Willis inherited that bind. Her answer is to forecast her way out, which is precisely the move that ends in missed targets.

 

Spending big, building nothing

  Nowhere is the muddle clearer than defence.


The money is real and overdue: a $12 billion capability plan over four years lifts spending toward 2% of GDP, and this Budget takes the Defence Force’s funding to $5.49 billion.


Yet the flagship project of the new Defence Minister, Chris Penk — who also holds Building and Construction and Associate Emergency Management — is a $600 million housing programme built not by soldiers but by private firms and long-term leases.

 

  Consider what the Defence Force actually does between deployments.

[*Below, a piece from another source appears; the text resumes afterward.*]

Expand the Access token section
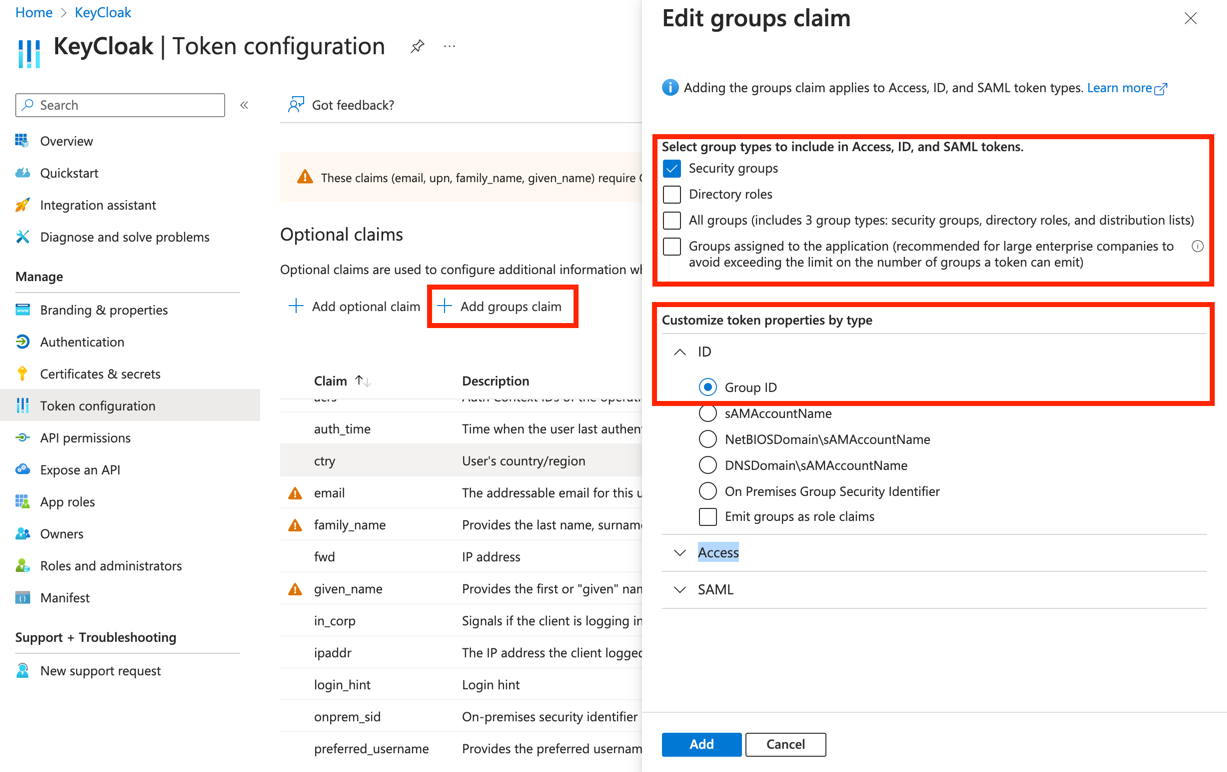The image size is (1227, 772). click(680, 553)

Its largest recent operation at home was Cyclone Gabrielle, where around 1000 personnel cleared waste, restored water and trucked in supplies — work hampered by chronic staff shortages.


The Army’s combat engineers, meanwhile, amount to a single regiment at Linton. Compare the US Army Corps of Engineers, a uniformed force that builds and runs hundreds of dams, locks and levees. New Zealand has engineering schools beside its bases at Burnham, Linton and Auckland. It could train and sustain engineer battalions that build their own housing, hold bailey bridges and plant ready for the next slip, and gain real experience doing it.


Instead we pay the market rate and bank none of the synergy.

 

Cut loose and hope

  That missing synergy is the Budget’s signature.


Public servants are cut rather than redeployed into anything more productive; money flows into roads with little published return; the instinct is to cut things loose and hope they come back stronger.


Superannuation, climbing from $24.7b to $31.2b by 2030, becomes the convenient excuse — the one big saving that lets every small wasteful spend survive untouched, even as Labour and NZ First earn their own share of blame for refusing to touch it.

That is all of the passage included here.